__WORK TO COMPLETE__: Reproduce all entries precisely, down to the last character.

__EXTRACTED ENTRIES__:
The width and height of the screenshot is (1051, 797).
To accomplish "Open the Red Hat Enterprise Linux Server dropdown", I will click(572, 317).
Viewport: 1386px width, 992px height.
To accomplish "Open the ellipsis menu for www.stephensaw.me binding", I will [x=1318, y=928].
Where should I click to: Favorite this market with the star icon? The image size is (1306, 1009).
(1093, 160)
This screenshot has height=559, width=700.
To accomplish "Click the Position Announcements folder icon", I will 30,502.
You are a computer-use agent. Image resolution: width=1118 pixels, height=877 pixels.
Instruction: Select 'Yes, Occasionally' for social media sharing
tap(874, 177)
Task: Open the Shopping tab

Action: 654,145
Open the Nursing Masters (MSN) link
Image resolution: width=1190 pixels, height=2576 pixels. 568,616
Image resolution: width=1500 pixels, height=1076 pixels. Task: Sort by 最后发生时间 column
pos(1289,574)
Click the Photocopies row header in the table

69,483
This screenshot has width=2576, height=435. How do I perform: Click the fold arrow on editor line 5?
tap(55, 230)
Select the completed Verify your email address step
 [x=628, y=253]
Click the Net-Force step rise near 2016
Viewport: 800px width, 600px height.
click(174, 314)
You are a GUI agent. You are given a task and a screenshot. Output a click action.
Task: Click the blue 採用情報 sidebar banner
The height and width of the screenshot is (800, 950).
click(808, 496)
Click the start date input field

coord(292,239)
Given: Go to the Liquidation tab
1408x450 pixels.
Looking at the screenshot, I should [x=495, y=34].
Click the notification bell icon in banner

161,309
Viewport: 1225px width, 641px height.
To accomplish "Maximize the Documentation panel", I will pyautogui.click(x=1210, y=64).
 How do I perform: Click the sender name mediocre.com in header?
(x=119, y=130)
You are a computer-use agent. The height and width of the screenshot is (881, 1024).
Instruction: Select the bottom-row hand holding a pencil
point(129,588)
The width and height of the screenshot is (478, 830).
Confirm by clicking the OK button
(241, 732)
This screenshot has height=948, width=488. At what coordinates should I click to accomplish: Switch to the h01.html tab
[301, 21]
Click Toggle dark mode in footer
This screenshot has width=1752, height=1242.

__FINISHED EXERCISE__:
The width and height of the screenshot is (1051, 797).
To accomplish "Open the Red Hat Enterprise Linux Server dropdown", I will click(572, 317).
Viewport: 1386px width, 992px height.
To accomplish "Open the ellipsis menu for www.stephensaw.me binding", I will [x=1318, y=928].
Where should I click to: Favorite this market with the star icon? The image size is (1306, 1009).
(1093, 160)
This screenshot has height=559, width=700.
To accomplish "Click the Position Announcements folder icon", I will 30,502.
You are a computer-use agent. Image resolution: width=1118 pixels, height=877 pixels.
Instruction: Select 'Yes, Occasionally' for social media sharing
tap(874, 177)
Task: Open the Shopping tab

Action: 654,145
Open the Nursing Masters (MSN) link
Image resolution: width=1190 pixels, height=2576 pixels. 568,616
Image resolution: width=1500 pixels, height=1076 pixels. Task: Sort by 最后发生时间 column
pos(1289,574)
Click the Photocopies row header in the table

69,483
This screenshot has width=2576, height=435. How do I perform: Click the fold arrow on editor line 5?
tap(55, 230)
Select the completed Verify your email address step
 [x=628, y=253]
Click the Net-Force step rise near 2016
Viewport: 800px width, 600px height.
click(174, 314)
You are a GUI agent. You are given a task and a screenshot. Output a click action.
Task: Click the blue 採用情報 sidebar banner
The height and width of the screenshot is (800, 950).
click(808, 496)
Click the start date input field

coord(292,239)
Given: Go to the Liquidation tab
1408x450 pixels.
Looking at the screenshot, I should [x=495, y=34].
Click the notification bell icon in banner

161,309
Viewport: 1225px width, 641px height.
To accomplish "Maximize the Documentation panel", I will pyautogui.click(x=1210, y=64).
 How do I perform: Click the sender name mediocre.com in header?
(x=119, y=130)
You are a computer-use agent. The height and width of the screenshot is (881, 1024).
Instruction: Select the bottom-row hand holding a pencil
point(129,588)
The width and height of the screenshot is (478, 830).
Confirm by clicking the OK button
(241, 732)
This screenshot has height=948, width=488. At what coordinates should I click to accomplish: Switch to the h01.html tab
[301, 21]
Click Toggle dark mode in footer
This screenshot has width=1752, height=1242.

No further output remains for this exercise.